On the back cover of the July/Aug acpnews, we posed a scenario about a man seeking a refill on a prescription to treat his eczema and asked what you would do. Here is one pharmacist’s take and our answer to his question.
Adapting: What would you do?
A 50-year-old male seeks a refill on a prescription for betamethasone ointment to treat his eczema. The patient is otherwise healthy and fit, with no complicating factors. He has a history of eczema that is reflected on the medication profile in the pharmacy, as he has been a long-term patient. The original prescription was written 22 months ago, but has two refills remaining. The man’s physician is not available for two weeks.
If this patient came to you, what would you do?

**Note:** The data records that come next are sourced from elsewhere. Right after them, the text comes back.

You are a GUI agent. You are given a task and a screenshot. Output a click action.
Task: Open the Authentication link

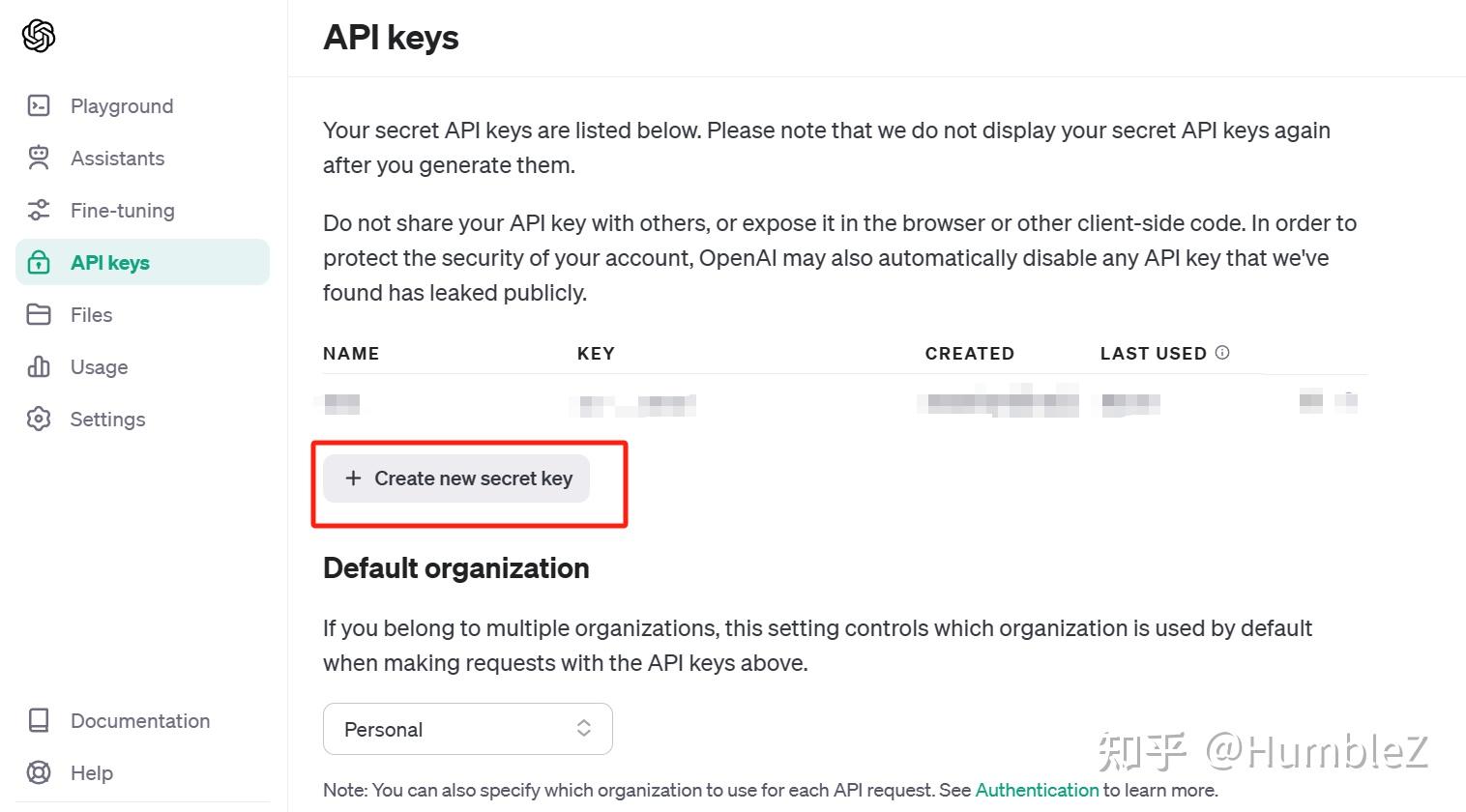(1036, 789)
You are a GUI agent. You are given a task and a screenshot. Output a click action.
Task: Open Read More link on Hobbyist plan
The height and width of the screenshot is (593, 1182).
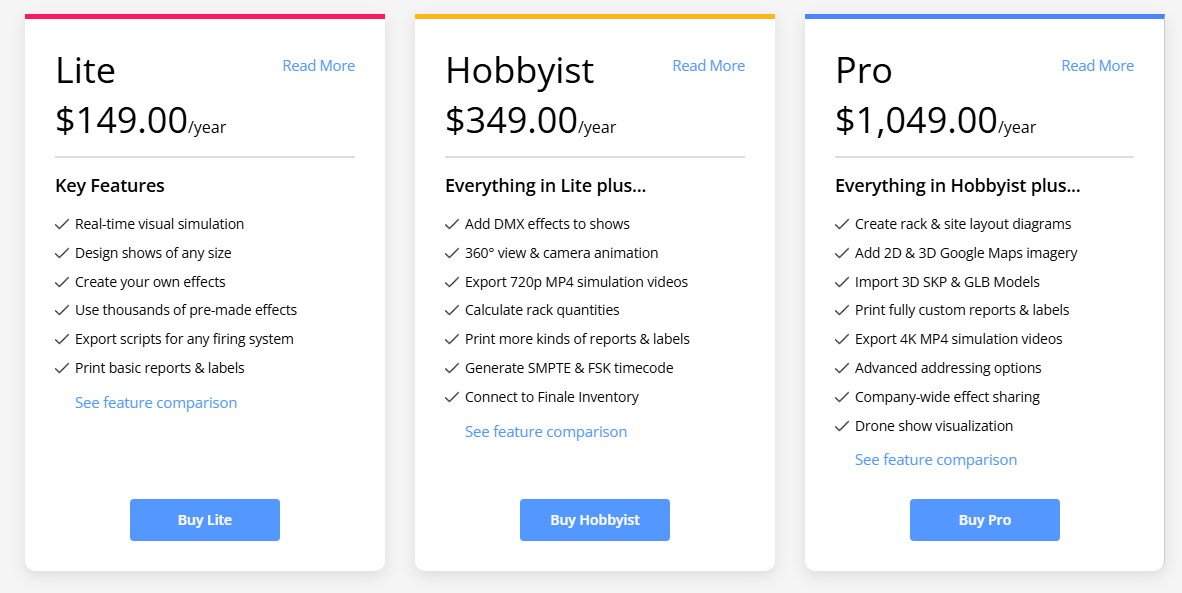(708, 66)
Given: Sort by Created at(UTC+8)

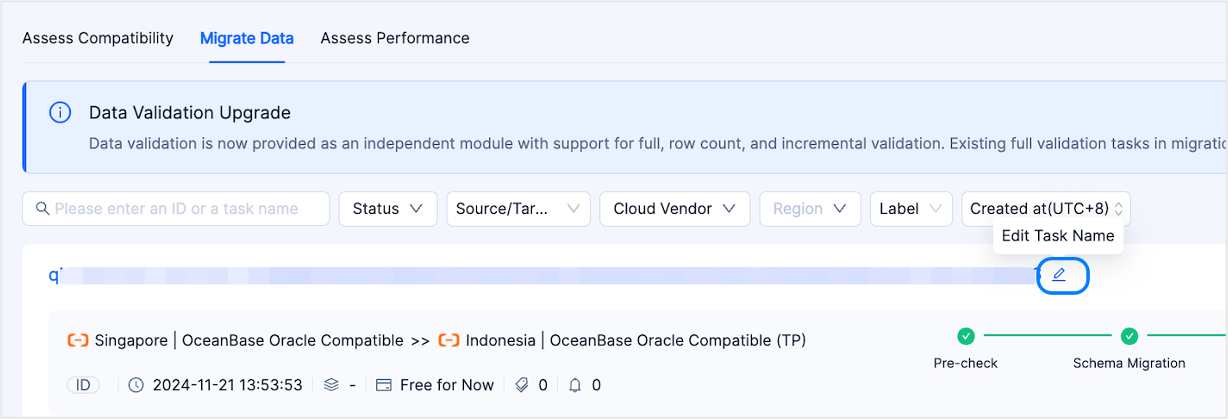Looking at the screenshot, I should pos(1045,209).
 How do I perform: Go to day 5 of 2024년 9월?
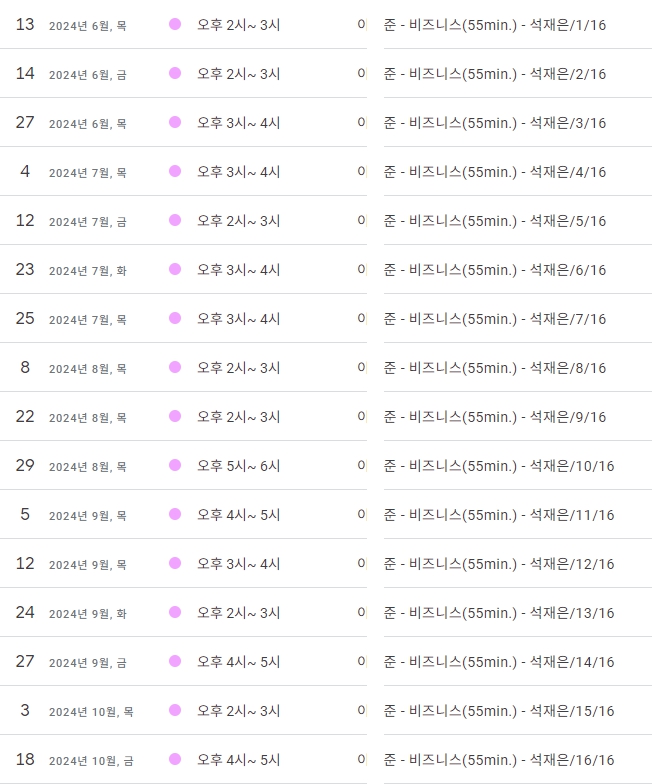(25, 514)
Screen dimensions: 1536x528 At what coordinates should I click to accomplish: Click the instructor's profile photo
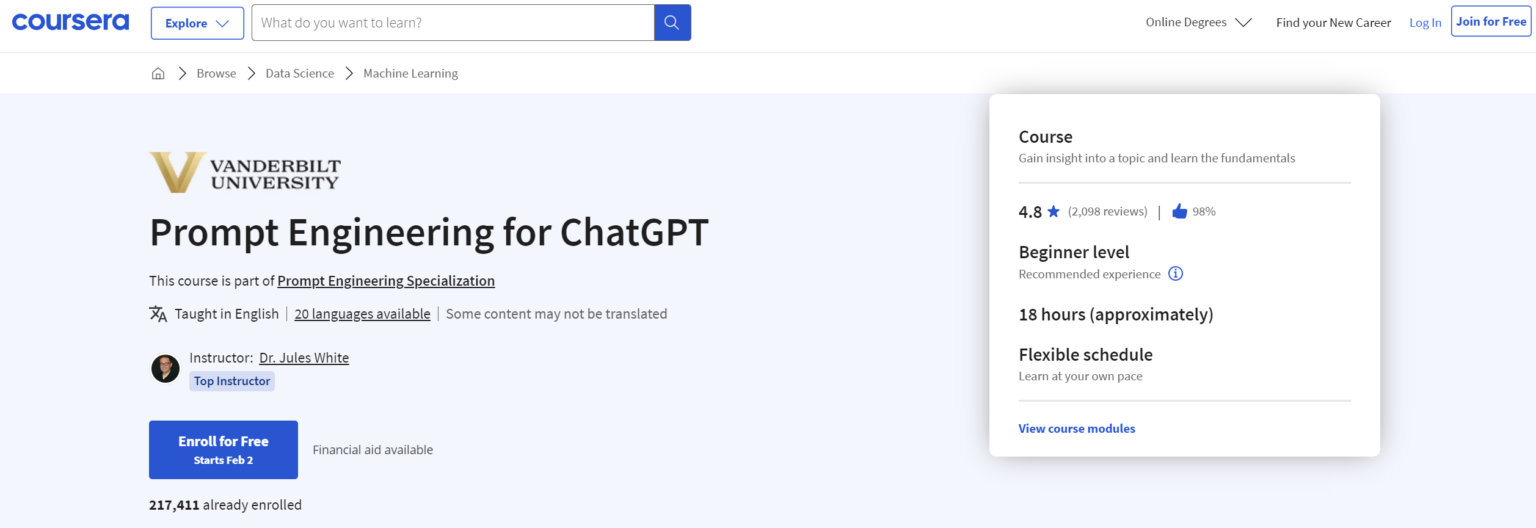(x=165, y=368)
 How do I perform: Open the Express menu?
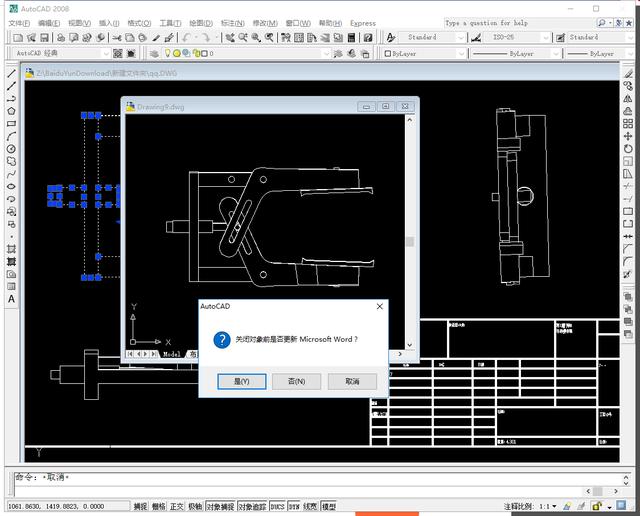[x=363, y=22]
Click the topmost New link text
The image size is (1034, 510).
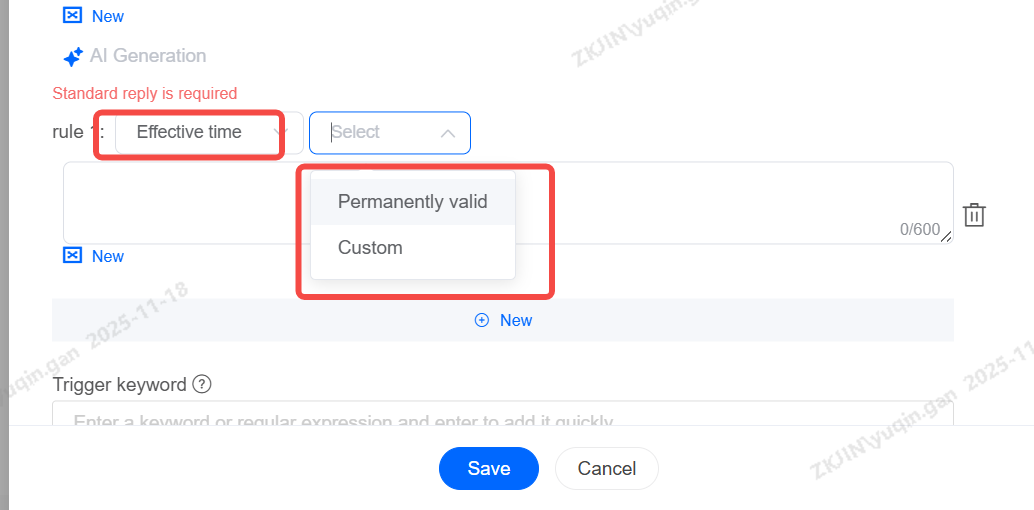(108, 16)
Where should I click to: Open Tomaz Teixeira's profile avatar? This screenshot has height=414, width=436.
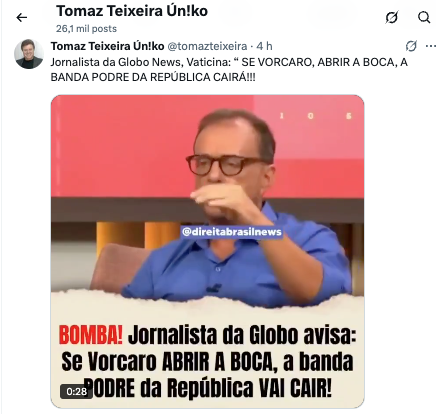pos(29,54)
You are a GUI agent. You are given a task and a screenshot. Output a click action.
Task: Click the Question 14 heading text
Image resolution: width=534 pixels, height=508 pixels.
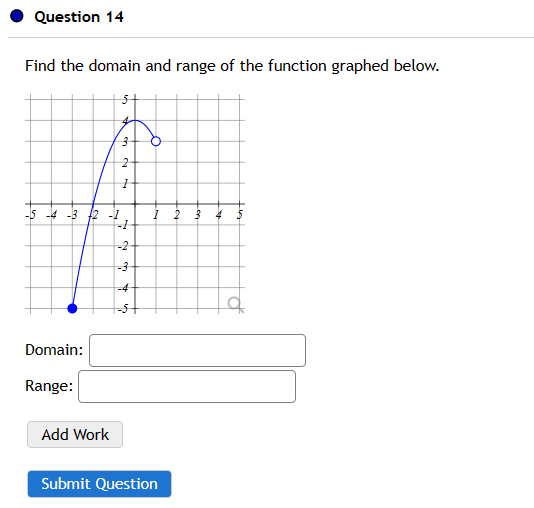(79, 17)
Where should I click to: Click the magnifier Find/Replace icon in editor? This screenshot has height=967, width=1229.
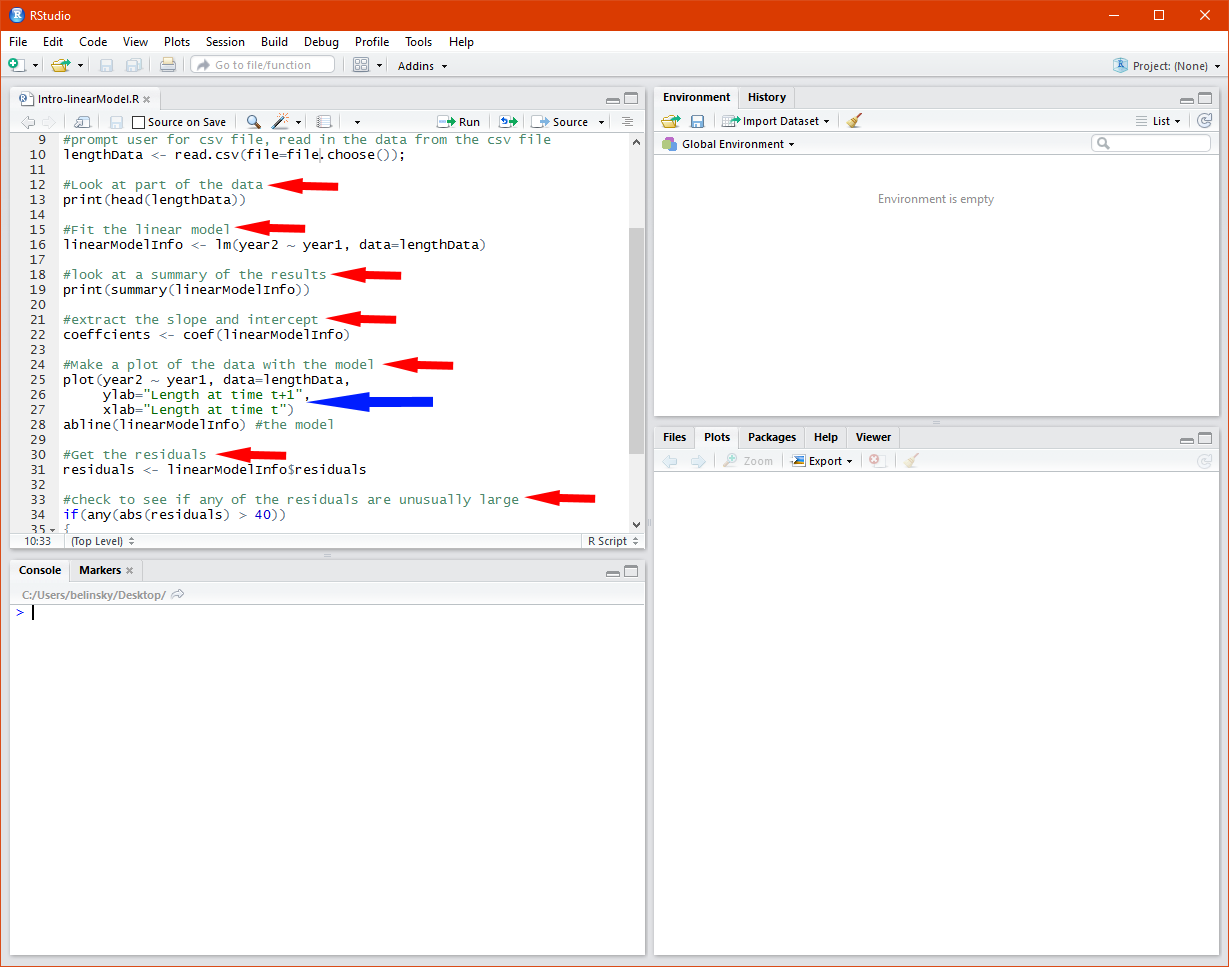254,122
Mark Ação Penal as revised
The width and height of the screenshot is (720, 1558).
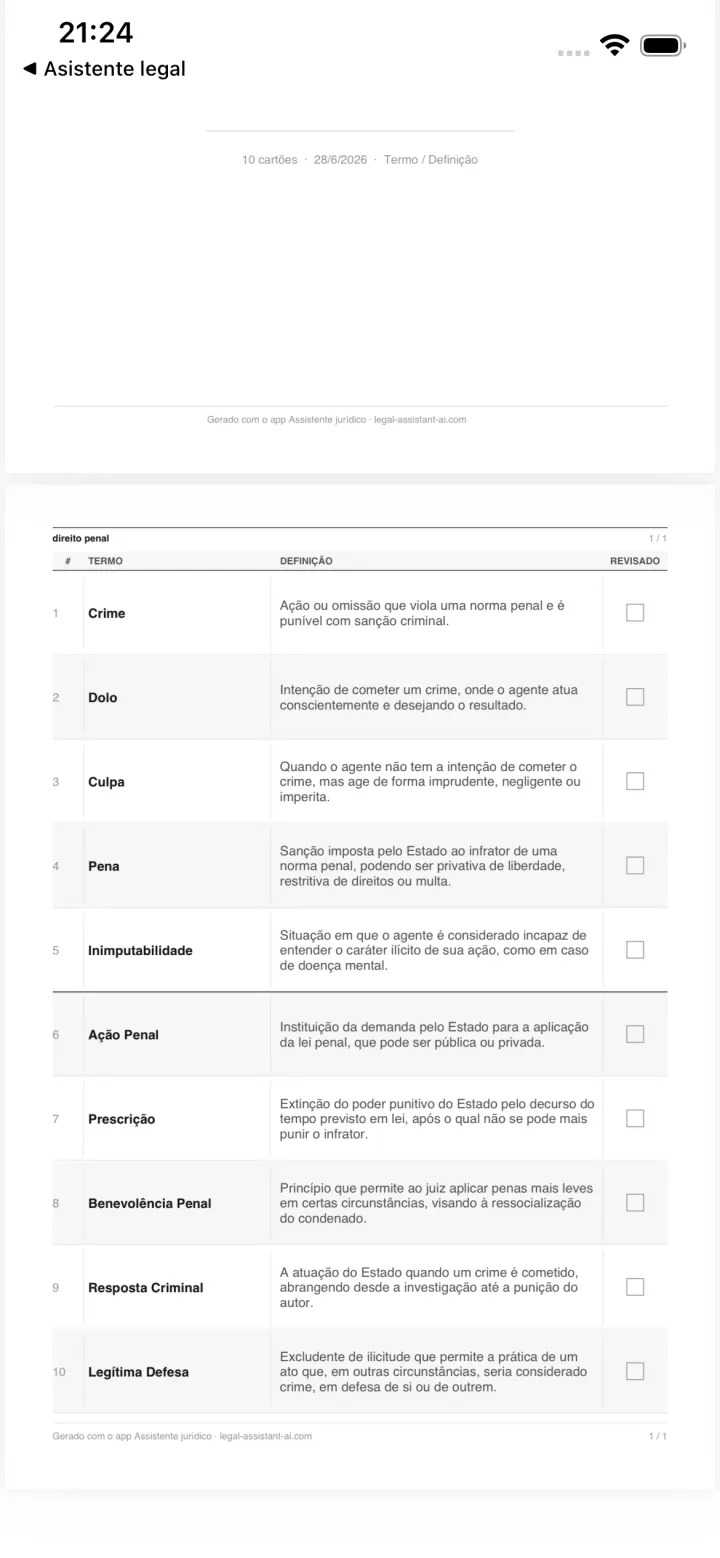click(x=635, y=1034)
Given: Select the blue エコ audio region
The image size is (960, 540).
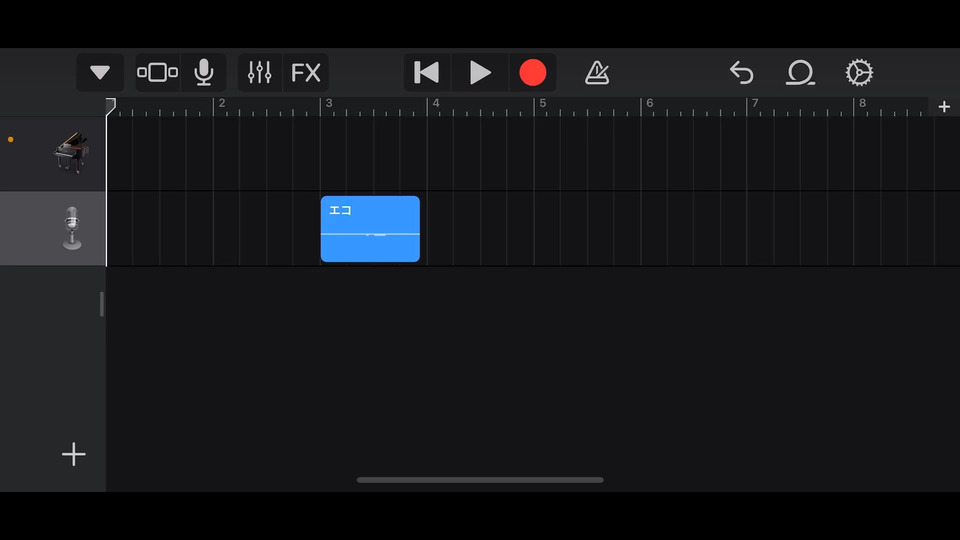Looking at the screenshot, I should point(370,229).
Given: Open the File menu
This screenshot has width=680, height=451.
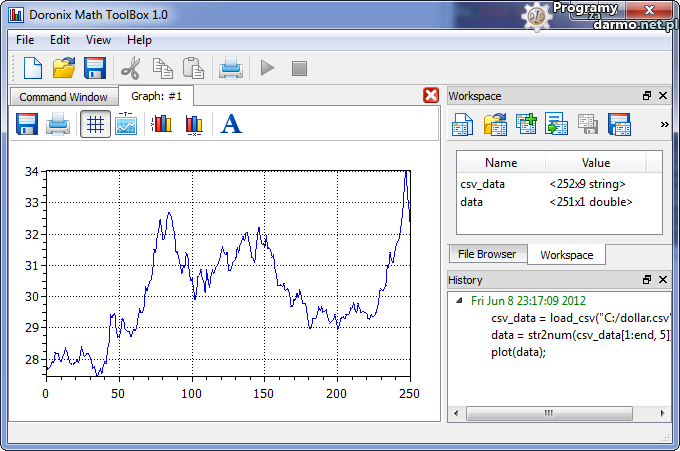Looking at the screenshot, I should 25,40.
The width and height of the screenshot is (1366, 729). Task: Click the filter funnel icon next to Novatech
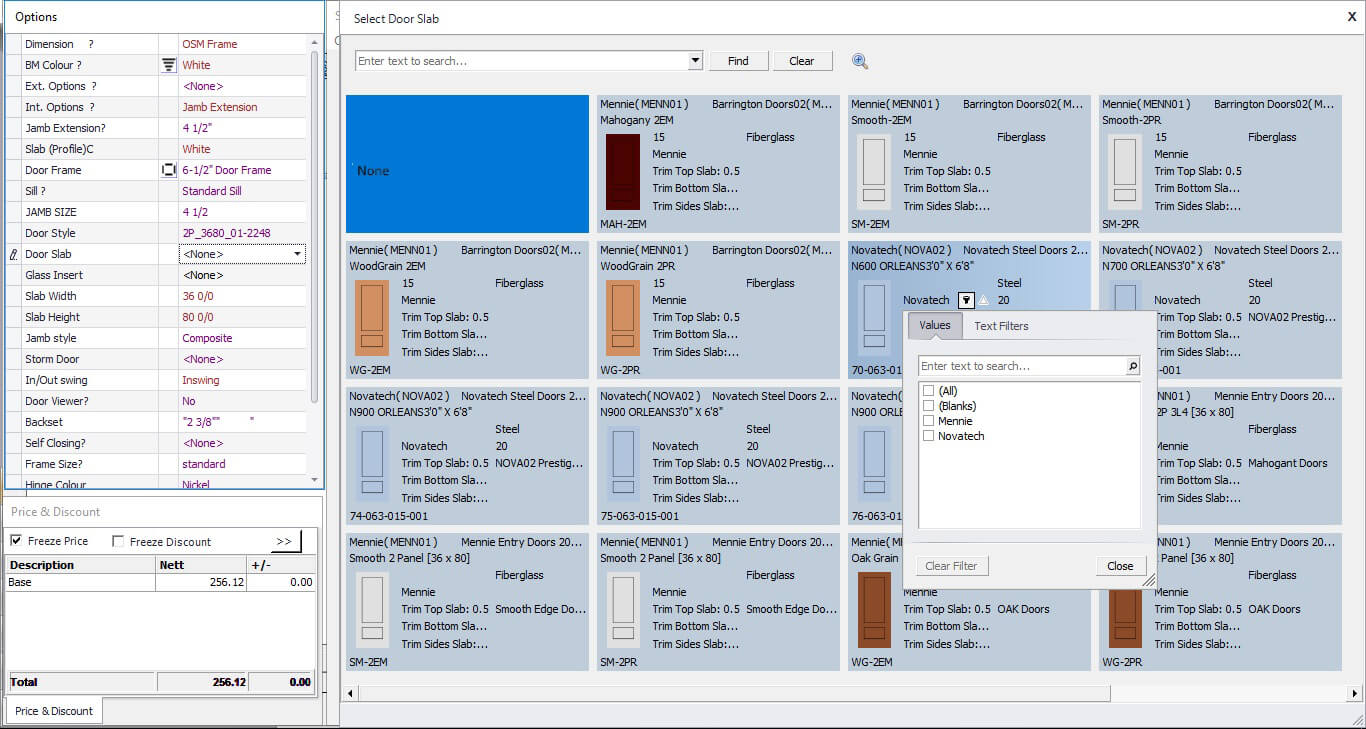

Warren from Calgary answered:
A couple of questions remain unanswered in the scenario: how extensive and severe is this flare-up? Was he in remission, or did he previously receive such a large quantity that he only recently ran out? Before adaptation, I would have recommended OTC hydrocortisone or clobetasone, which may still be appropriate. With adaptation, I have the option of renewing the prescription.
One of the recommendations of adaptation is to renew the same quantity previously prescribed; however, his previous fill lasted 22 months! I would not renew a 22-month supply; however, I refer back to my previous questions – was he in remission and how extensive/severe is this flare-up? I would require further discussion with this patient to determine whether the OTC options or renewal for two weeks is appropriate.
Warren’s proposed solution is sound. One thing to consider though: why only renew for two weeks?
There is no limit on how many doses or days of therapy pharmacists can provide. If your assessment reveals that the patient’s condition is otherwise unchanged and you feel you have the competencies and enough information to assess and treat the condition, adapting the prescription for a longer period may be more beneficial for the patient and the health system.
METROCREAM is on backorder. Is substituting METROGEL an adaptation or a change of drug format?
The response to Warren’s question requires looking into both the Standards and the Code of Ethics.
According to Standard 12.6, changing the dose on a refill or repeat prescription is considered managing ongoing therapy which requires additional prescribing authorization. However, METROCREAM and METROGEL have the same potency and absorption rate, so it is considered a change in formulation, not dosage. This is definitely not the case for all cream/gel/ointment formulations of the same active ingredient (e.g., mometasone furoate ointment 0.1% is more potent than mometasone cream or lotion 0.1%).
Secondly, if the cream is on backorder (always check directly with the manufacturer and explore alternate supply options), substituting the gel formulation meets your ethical obligations to hold the well-being of each patient to be my primary consideration (Principle 1) and use health resources responsibly (Principle 7). The METROCREAM will not be any more available to the original prescriber, so sending the patient back to them will not help the patient or the health system.
The moral of this story? Always ask yourself if you have enough information with which to make a sound decision. Adaptation requires that you do a thorough patient assessment and have enough knowledge of the patient’s condition and the disease. As another check, ask yourself, “Could I defend my decision to my peers?”
Originally published in the July 10, 2012 issue of The Link
 Confirmed by checking indications, absorption rates, side effects, and application instructions for both products in the CPS and full product monograph.